[Stored data]
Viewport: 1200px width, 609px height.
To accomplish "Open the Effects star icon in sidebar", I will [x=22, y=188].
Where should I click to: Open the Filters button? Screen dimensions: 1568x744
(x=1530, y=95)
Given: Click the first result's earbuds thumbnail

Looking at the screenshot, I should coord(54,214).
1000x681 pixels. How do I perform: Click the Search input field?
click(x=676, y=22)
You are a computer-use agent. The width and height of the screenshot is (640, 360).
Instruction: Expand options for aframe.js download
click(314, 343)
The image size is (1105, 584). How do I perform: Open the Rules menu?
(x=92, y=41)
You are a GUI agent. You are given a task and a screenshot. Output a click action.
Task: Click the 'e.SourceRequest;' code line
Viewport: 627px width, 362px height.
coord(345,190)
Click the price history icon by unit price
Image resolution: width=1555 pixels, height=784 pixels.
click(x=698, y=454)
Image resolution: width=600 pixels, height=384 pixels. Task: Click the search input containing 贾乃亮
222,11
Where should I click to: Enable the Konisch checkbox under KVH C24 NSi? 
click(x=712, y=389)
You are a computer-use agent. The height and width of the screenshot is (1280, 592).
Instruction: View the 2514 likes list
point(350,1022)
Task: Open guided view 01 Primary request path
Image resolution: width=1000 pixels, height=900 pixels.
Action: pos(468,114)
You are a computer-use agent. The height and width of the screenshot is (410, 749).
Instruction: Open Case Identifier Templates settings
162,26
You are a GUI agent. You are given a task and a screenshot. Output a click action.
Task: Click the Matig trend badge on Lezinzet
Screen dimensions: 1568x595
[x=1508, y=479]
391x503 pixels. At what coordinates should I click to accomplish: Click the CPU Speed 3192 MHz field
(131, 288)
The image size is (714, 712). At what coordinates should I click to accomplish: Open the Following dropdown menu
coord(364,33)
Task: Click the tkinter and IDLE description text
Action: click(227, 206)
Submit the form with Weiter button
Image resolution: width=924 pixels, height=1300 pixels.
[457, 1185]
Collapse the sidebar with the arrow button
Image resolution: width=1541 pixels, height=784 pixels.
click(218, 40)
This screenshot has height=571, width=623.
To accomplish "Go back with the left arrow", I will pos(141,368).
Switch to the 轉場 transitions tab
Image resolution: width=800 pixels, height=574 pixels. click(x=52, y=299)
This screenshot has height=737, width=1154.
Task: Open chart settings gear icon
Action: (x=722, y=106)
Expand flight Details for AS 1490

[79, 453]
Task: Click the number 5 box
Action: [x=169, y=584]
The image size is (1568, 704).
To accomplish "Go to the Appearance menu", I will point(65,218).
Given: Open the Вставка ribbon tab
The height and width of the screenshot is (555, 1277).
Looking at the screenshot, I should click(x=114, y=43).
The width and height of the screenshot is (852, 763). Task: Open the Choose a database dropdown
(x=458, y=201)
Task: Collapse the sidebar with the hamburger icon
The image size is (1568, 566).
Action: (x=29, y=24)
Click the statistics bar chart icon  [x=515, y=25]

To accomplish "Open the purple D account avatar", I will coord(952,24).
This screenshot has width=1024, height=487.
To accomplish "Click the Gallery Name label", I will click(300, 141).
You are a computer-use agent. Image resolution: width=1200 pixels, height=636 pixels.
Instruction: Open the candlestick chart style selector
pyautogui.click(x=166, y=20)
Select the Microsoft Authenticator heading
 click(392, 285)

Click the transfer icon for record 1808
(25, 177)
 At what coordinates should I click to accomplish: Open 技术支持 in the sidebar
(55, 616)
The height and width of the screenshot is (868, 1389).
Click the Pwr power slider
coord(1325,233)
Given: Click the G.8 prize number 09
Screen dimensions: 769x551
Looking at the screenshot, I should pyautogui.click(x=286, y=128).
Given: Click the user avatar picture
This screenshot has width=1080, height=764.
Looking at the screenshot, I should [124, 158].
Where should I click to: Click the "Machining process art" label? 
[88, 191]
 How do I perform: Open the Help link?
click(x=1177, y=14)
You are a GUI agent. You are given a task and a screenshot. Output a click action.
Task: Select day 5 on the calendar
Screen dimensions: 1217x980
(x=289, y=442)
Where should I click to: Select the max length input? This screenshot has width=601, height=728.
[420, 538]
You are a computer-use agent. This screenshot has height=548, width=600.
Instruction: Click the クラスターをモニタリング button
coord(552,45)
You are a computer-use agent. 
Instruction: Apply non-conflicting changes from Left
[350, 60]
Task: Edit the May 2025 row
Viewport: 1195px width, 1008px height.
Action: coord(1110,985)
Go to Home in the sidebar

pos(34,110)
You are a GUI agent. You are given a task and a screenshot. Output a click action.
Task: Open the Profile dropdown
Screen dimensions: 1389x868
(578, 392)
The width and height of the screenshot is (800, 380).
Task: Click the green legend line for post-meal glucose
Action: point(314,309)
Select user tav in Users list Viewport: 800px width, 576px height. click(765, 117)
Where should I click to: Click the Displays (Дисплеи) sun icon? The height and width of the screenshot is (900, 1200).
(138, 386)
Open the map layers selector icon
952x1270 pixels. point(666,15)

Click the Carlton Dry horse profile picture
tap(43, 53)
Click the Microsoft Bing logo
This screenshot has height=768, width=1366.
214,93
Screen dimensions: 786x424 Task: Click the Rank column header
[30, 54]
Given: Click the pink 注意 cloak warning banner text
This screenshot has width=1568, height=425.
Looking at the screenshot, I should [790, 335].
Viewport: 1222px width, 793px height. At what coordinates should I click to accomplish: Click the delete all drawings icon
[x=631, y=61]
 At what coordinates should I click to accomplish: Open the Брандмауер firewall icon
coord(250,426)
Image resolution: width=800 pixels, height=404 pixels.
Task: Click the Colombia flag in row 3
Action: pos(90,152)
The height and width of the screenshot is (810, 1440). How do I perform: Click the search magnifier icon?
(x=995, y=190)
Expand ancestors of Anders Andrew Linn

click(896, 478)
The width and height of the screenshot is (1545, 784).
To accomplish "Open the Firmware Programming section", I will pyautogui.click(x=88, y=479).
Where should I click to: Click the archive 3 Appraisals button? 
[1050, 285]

### WORK INSTRUCTION
Full repetition needed. Write out every entry above exactly as given.

### EXERCISE RESULT
Viewport: 1200px width, 609px height.
To accomplish "Open the Effects star icon in sidebar", I will [x=22, y=188].
Where should I click to: Open the Filters button? Screen dimensions: 1568x744
(x=1530, y=95)
Given: Click the first result's earbuds thumbnail

Looking at the screenshot, I should coord(54,214).
1000x681 pixels. How do I perform: Click the Search input field?
click(x=676, y=22)
You are a computer-use agent. The width and height of the screenshot is (640, 360).
Instruction: Expand options for aframe.js download
click(314, 343)
The image size is (1105, 584). How do I perform: Open the Rules menu?
(x=92, y=41)
You are a GUI agent. You are given a task and a screenshot. Output a click action.
Task: Click the 'e.SourceRequest;' code line
Viewport: 627px width, 362px height.
coord(345,190)
Click the price history icon by unit price
Image resolution: width=1555 pixels, height=784 pixels.
click(x=698, y=454)
Image resolution: width=600 pixels, height=384 pixels. Task: Click the search input containing 贾乃亮
222,11
Where should I click to: Enable the Konisch checkbox under KVH C24 NSi? 
click(x=712, y=389)
You are a computer-use agent. The height and width of the screenshot is (1280, 592).
Instruction: View the 2514 likes list
point(350,1022)
Task: Open guided view 01 Primary request path
Image resolution: width=1000 pixels, height=900 pixels.
Action: pos(468,114)
You are a computer-use agent. The height and width of the screenshot is (410, 749).
Instruction: Open Case Identifier Templates settings
162,26
You are a GUI agent. You are given a task and a screenshot. Output a click action.
Task: Click the Matig trend badge on Lezinzet
Screen dimensions: 1568x595
[x=1508, y=479]
391x503 pixels. At what coordinates should I click to accomplish: Click the CPU Speed 3192 MHz field
(131, 288)
The image size is (714, 712). At what coordinates should I click to accomplish: Open the Following dropdown menu
coord(364,33)
Task: Click the tkinter and IDLE description text
Action: click(227, 206)
Submit the form with Weiter button
Image resolution: width=924 pixels, height=1300 pixels.
[457, 1185]
Collapse the sidebar with the arrow button
Image resolution: width=1541 pixels, height=784 pixels.
click(218, 40)
This screenshot has height=571, width=623.
To accomplish "Go back with the left arrow", I will pos(141,368).
Switch to the 轉場 transitions tab
Image resolution: width=800 pixels, height=574 pixels. click(x=52, y=299)
This screenshot has height=737, width=1154.
Task: Open chart settings gear icon
Action: (x=722, y=106)
Expand flight Details for AS 1490

[79, 453]
Task: Click the number 5 box
Action: [x=169, y=584]
The image size is (1568, 704).
To accomplish "Go to the Appearance menu", I will point(65,218).
Given: Open the Вставка ribbon tab
The height and width of the screenshot is (555, 1277).
Looking at the screenshot, I should click(x=114, y=43).
The width and height of the screenshot is (852, 763). Task: Open the Choose a database dropdown
(x=458, y=201)
Task: Collapse the sidebar with the hamburger icon
The image size is (1568, 566).
Action: (x=29, y=24)
Click the statistics bar chart icon  [x=515, y=25]

To accomplish "Open the purple D account avatar", I will coord(952,24).
This screenshot has width=1024, height=487.
To accomplish "Click the Gallery Name label", I will click(300, 141).
You are a computer-use agent. Image resolution: width=1200 pixels, height=636 pixels.
Instruction: Open the candlestick chart style selector
pyautogui.click(x=166, y=20)
Select the Microsoft Authenticator heading
 click(392, 285)

Click the transfer icon for record 1808
(25, 177)
 At what coordinates should I click to accomplish: Open 技术支持 in the sidebar
(55, 616)
The height and width of the screenshot is (868, 1389).
Click the Pwr power slider
coord(1325,233)
Given: Click the G.8 prize number 09
Screen dimensions: 769x551
Looking at the screenshot, I should pyautogui.click(x=286, y=128).
Given: Click the user avatar picture
This screenshot has width=1080, height=764.
Looking at the screenshot, I should [124, 158].
Where should I click to: Click the "Machining process art" label? 
[88, 191]
 How do I perform: Open the Help link?
click(x=1177, y=14)
You are a GUI agent. You are given a task and a screenshot. Output a click action.
Task: Select day 5 on the calendar
Screen dimensions: 1217x980
(x=289, y=442)
Where should I click to: Select the max length input? This screenshot has width=601, height=728.
[420, 538]
You are a computer-use agent. This screenshot has height=548, width=600.
Instruction: Click the クラスターをモニタリング button
coord(552,45)
You are a computer-use agent. 
Instruction: Apply non-conflicting changes from Left
[350, 60]
Task: Edit the May 2025 row
Viewport: 1195px width, 1008px height.
Action: coord(1110,985)
Go to Home in the sidebar

pos(34,110)
You are a GUI agent. You are given a task and a screenshot. Output a click action.
Task: Open the Profile dropdown
Screen dimensions: 1389x868
(578, 392)
The width and height of the screenshot is (800, 380).
Task: Click the green legend line for post-meal glucose
Action: point(314,309)
Select user tav in Users list Viewport: 800px width, 576px height. click(765, 117)
Where should I click to: Click the Displays (Дисплеи) sun icon? The height and width of the screenshot is (900, 1200).
(138, 386)
Open the map layers selector icon
952x1270 pixels. point(666,15)

Click the Carlton Dry horse profile picture
tap(43, 53)
Click the Microsoft Bing logo
This screenshot has height=768, width=1366.
214,93
Screen dimensions: 786x424 Task: Click the Rank column header
[30, 54]
Given: Click the pink 注意 cloak warning banner text
This screenshot has width=1568, height=425.
Looking at the screenshot, I should [790, 335].
Viewport: 1222px width, 793px height. At what coordinates should I click to accomplish: Click the delete all drawings icon
[x=631, y=61]
 At what coordinates should I click to accomplish: Open the Брандмауер firewall icon
coord(250,426)
Image resolution: width=800 pixels, height=404 pixels.
Task: Click the Colombia flag in row 3
Action: pos(90,152)
The height and width of the screenshot is (810, 1440). How do I perform: Click the search magnifier icon?
(x=995, y=190)
Expand ancestors of Anders Andrew Linn

click(896, 478)
The width and height of the screenshot is (1545, 784).
To accomplish "Open the Firmware Programming section", I will pyautogui.click(x=88, y=479).
Where should I click to: Click the archive 3 Appraisals button? 
[1050, 285]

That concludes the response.